Louis A. Capaldini: Pipe organs were once popular in area in early 1900s
The word pipe and its plural, pipes, mean different things to different people. For example, pipes to a plumber is a water matter. The sailor's pipe is a signal. In talk we can pipe up as in speak up, or pipe down as in be quiet. And there are more.
For example, there is the pipe organ. Over the world, pipe organ enthusiasts say the pipe organ enables some of the most glorious music ever composed and some of the most entertaining music. This assertion is echoed here in the persons of two retirees -- organ professor Al Zabel and communications professor Bob Edmunds.
They point to the musical instrument that is really a wind machine with lots and lots of whistles. Those whistles range in size from a few inches up to 32 feet. The tones, colors and pitches provide many tones, colors and pitches.
It is so much so that the great Mozart (1766-1791) endorsed the pipe organ "The King of Instruments." But a French chap named Marchaut predates Mozart in saying that in the 1300s.
A small pipe organ may have 12 or 24 pipes. It also may have one manual, the manual being a keyboard, which looks like a piano or electronic keyboard. It calls for a different player technique on the manual (hands) and pedal (feet).
Some of the largest pipe organs, for example the Wanamaker organ in the Lord & Taylor store in Philadelphia has over 20,000 pipes and seven manuals.
There are a sizeable number of pipe organs in the Tri-State, most of them being in churches and synagogues. Throughout this and other nations, pipe organs are also in concert halls and public buildings. The music from those grand instruments ranges widely through in classical, sacred and secular genres.
Many contend there is no music more sublime and praised than that composed by Johann Sebastian Bach (1675-1750). Some listeners become ecstatic upon hearing a Bach piece played well. "Blown away" is how the younger generation would describe their reactions.
And it all is basically the physics of blowing pipes.
Pipe organs have uses in entertainment, especially when one considers the silent films of the early 20th century. Pipe organ music and its sounds, including sound effects, were the choice of the day in many movie theatres to accompany the silent screen.
The Keith-Albee Performing Arts Center here in Huntington had one. So did the Granada in Bluefield and the Freeman in McDowell County coal-town Northfork. There were a few more but not a lot.
Zabel and Edmunds explain that when movies went to sound, pipe organs (some times piano, and even live musicians some times) were no longer needed. The pipe organs went into decline, disrepair, and even junk yards. But, the sound of theatre pipe organs still resound in the minds of pipe organs enthusiasts.

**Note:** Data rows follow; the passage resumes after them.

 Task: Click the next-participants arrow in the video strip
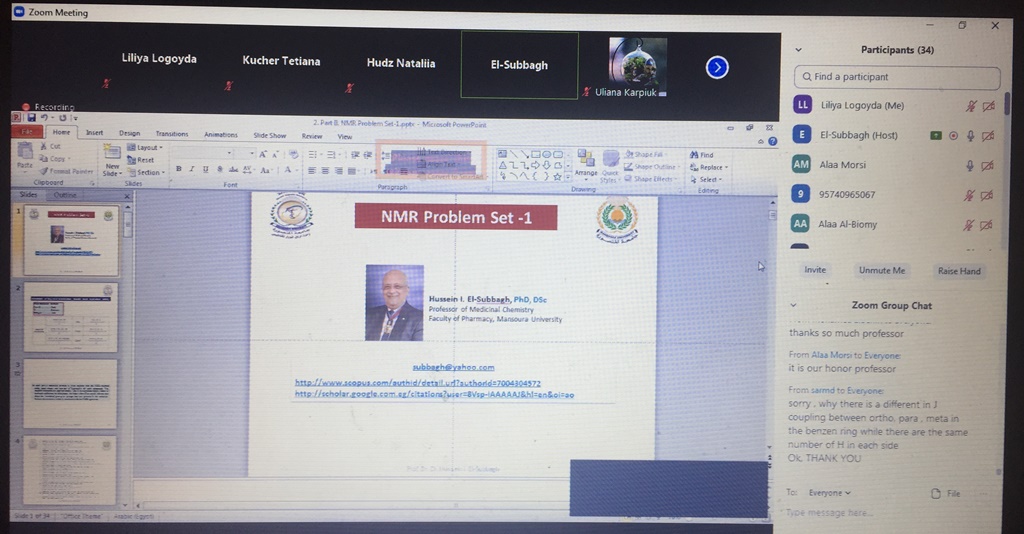click(717, 67)
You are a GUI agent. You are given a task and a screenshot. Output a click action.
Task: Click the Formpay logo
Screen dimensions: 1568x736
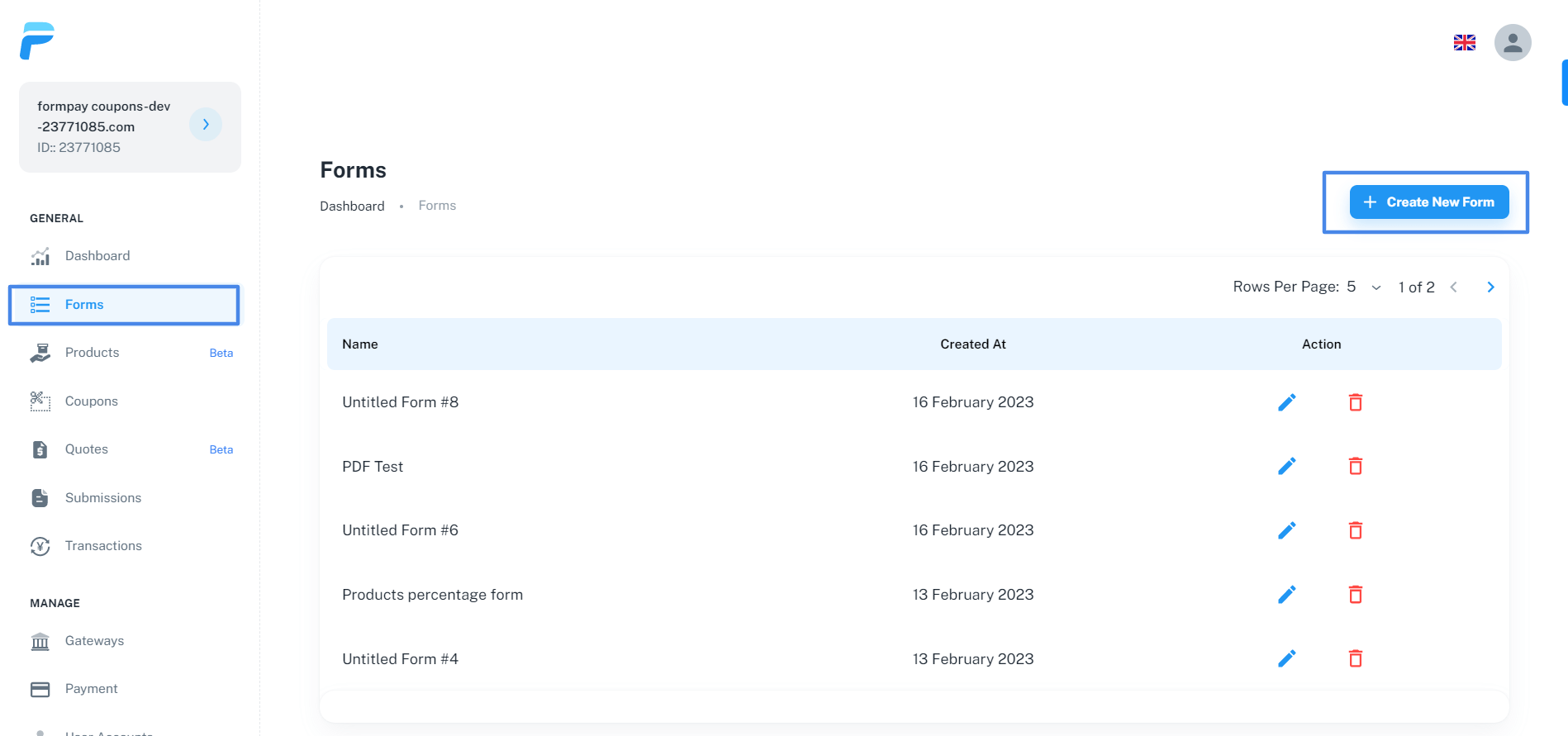(37, 40)
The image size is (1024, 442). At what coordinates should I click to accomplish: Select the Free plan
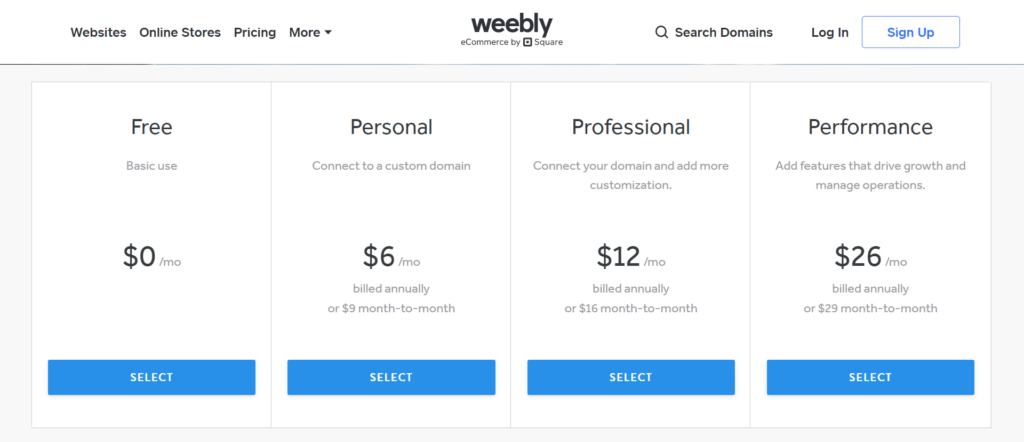click(x=151, y=377)
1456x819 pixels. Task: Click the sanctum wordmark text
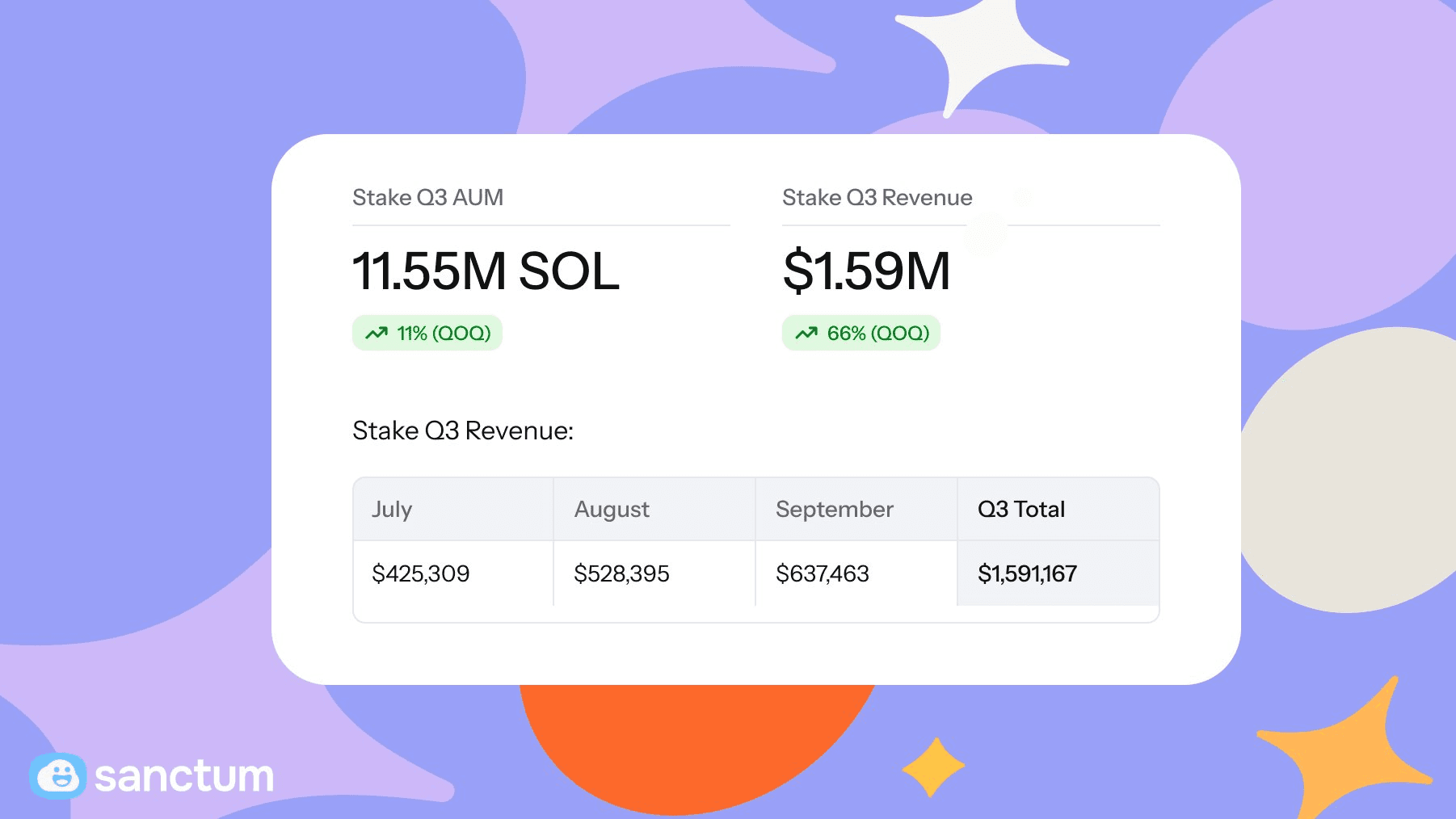pos(184,777)
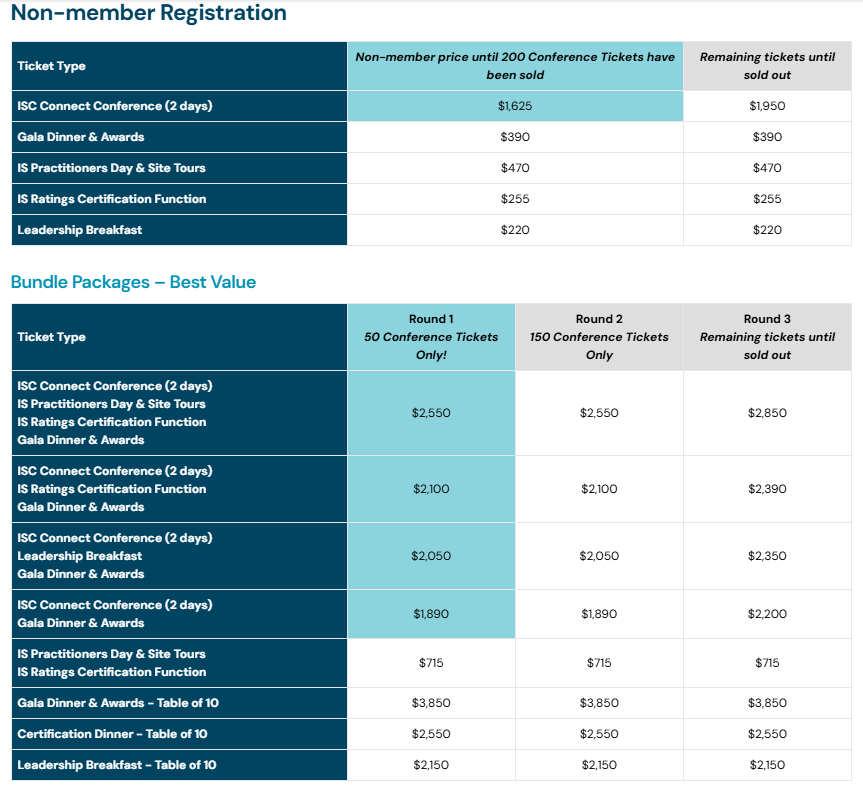The image size is (863, 790).
Task: Click the IS Practitioners Day & Site Tours $470 early price
Action: pos(515,168)
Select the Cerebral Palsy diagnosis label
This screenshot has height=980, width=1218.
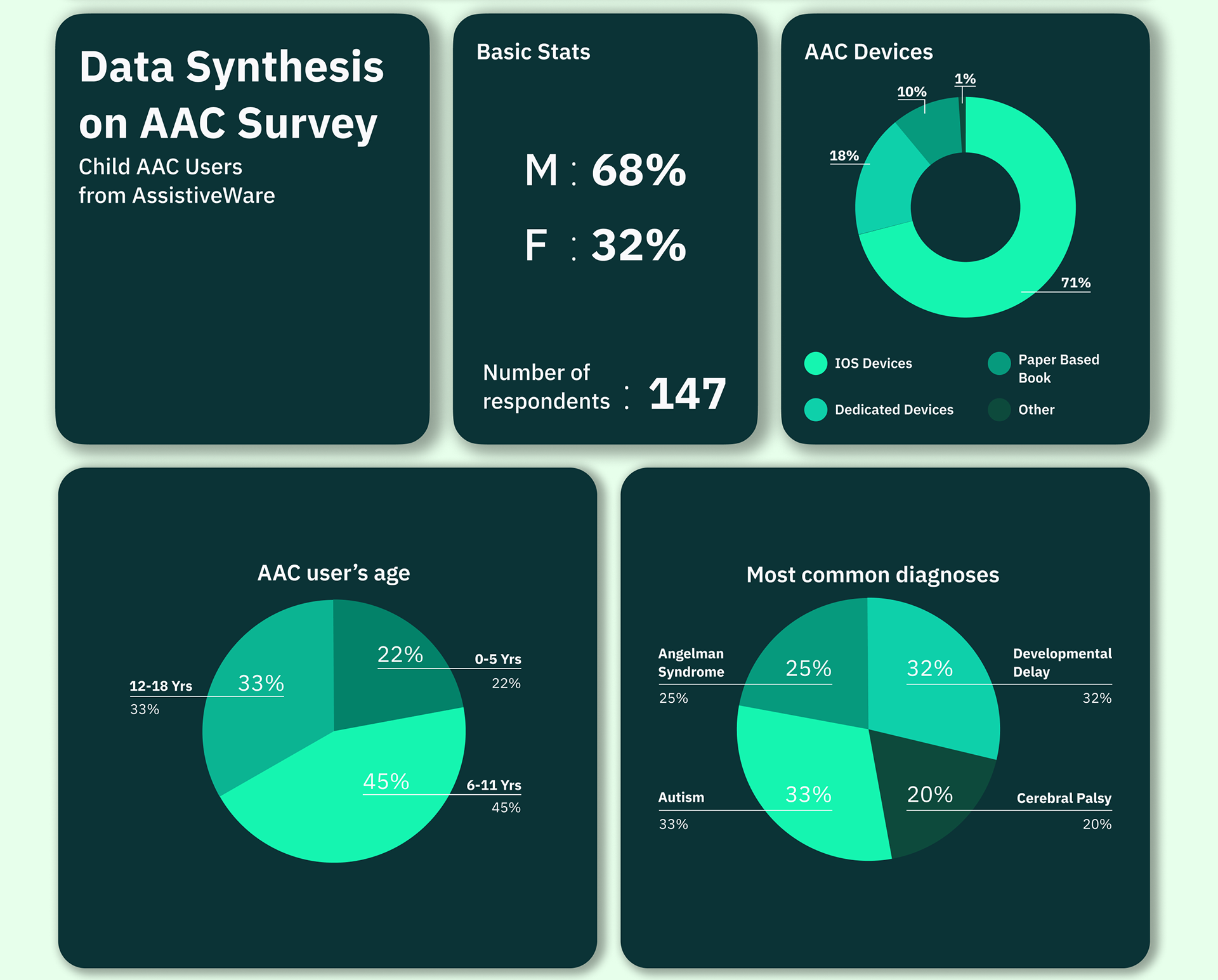(x=1064, y=799)
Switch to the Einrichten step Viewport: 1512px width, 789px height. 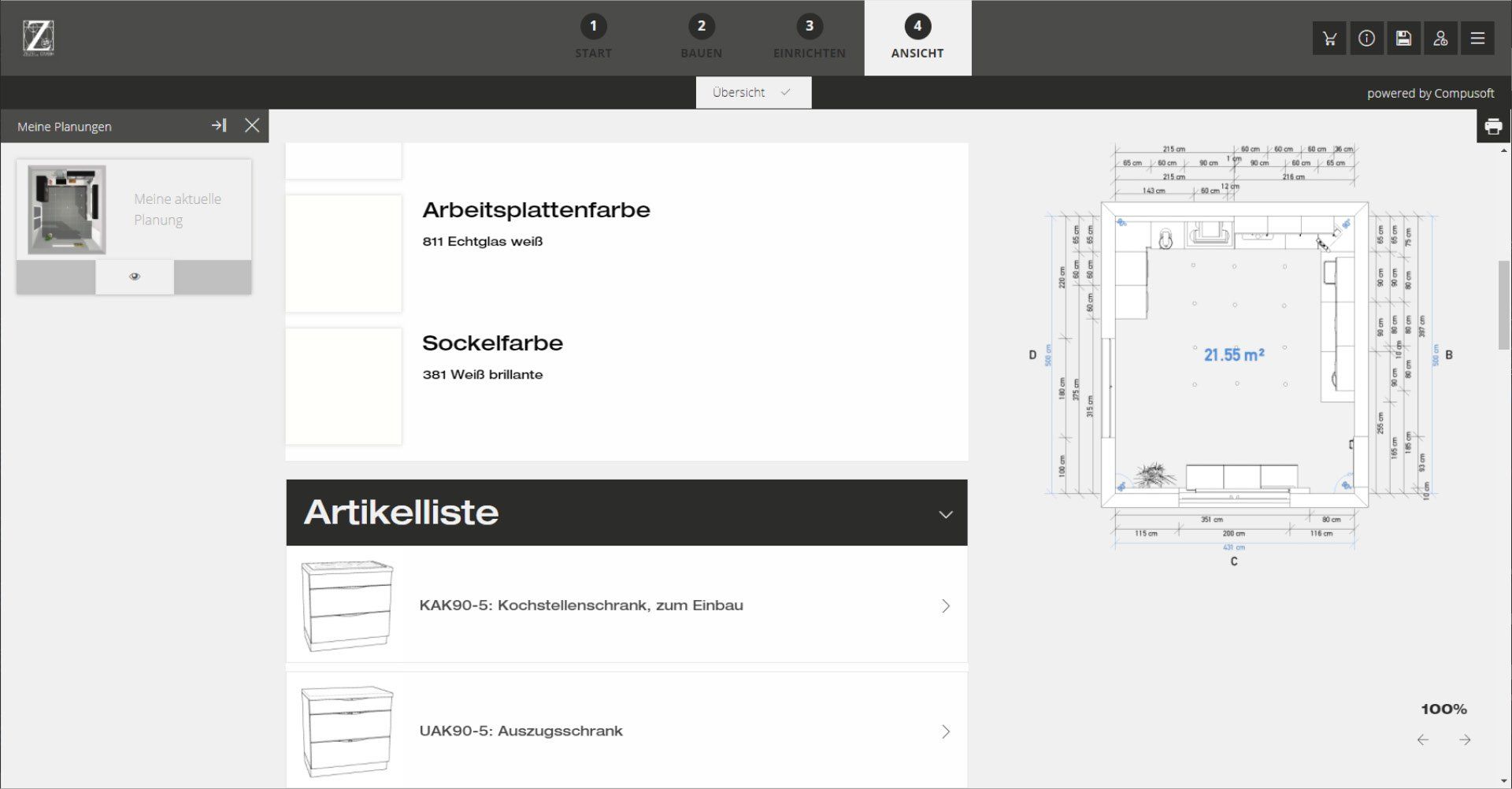[809, 38]
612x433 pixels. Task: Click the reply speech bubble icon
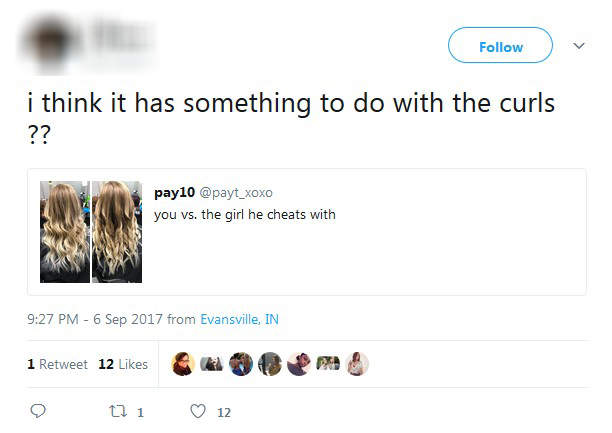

It is so much so that some collect parts here and there and re-build a pipe organ with the theater sounds of yesteryear. Our Keith-Albee will regain a pipe organ with parts of various organs, thanks to Edmunds and other devotees.
Zabel is the local "Dean of Organists," He has published organ instructional materials, also composed for the organ and the opera stage.
He has taught many students over the years at both Marshall University and other venues. He applauds Edmunds for his bringing alive the history and sounds of theater organs.
Church organs primarily are used to support congregational and choir singing, although it can be an extraordinary device for organ-alone music. The theatre organ uses sounds that support what's on the screen. The organist plays whatever music he or she deems appropriate to the action. They borrow much from classical pieces. Zabel and Edmunds are gleefully anticipate the day when more theatre-organ parts are available to make the Keith-Albee organ complete and used in regular performances and showings of silent films.
Recalling yesterday is but one part of the human imperative. Using a bunch of pipe organ pipes -- is one way of taking us there.
No taxpayer money is being used to restore the Keith-Albee instrument. It's all private.
In a future column, this writer will seek to identify and talk about the fine organs in Tri-State churches.
Louis A. Capaldini is a retired businessman who recently completed studies for a master's degree in music.